An exact copy of all the entries below is what this task needs.

[Stored records]
━━━
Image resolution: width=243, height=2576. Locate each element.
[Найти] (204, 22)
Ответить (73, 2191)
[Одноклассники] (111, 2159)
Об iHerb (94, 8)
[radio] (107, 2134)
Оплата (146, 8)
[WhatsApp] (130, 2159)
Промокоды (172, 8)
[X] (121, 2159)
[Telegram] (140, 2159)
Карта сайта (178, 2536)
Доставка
━━━
Exercise result =
Image resolution: width=243, height=2576. Locate each element.
[Найти] (204, 22)
Ответить (73, 2191)
[Одноклассники] (111, 2159)
Об iHerb (94, 8)
[radio] (107, 2134)
Оплата (146, 8)
[WhatsApp] (130, 2159)
Промокоды (172, 8)
[X] (121, 2159)
[Telegram] (140, 2159)
Карта сайта (178, 2536)
Доставка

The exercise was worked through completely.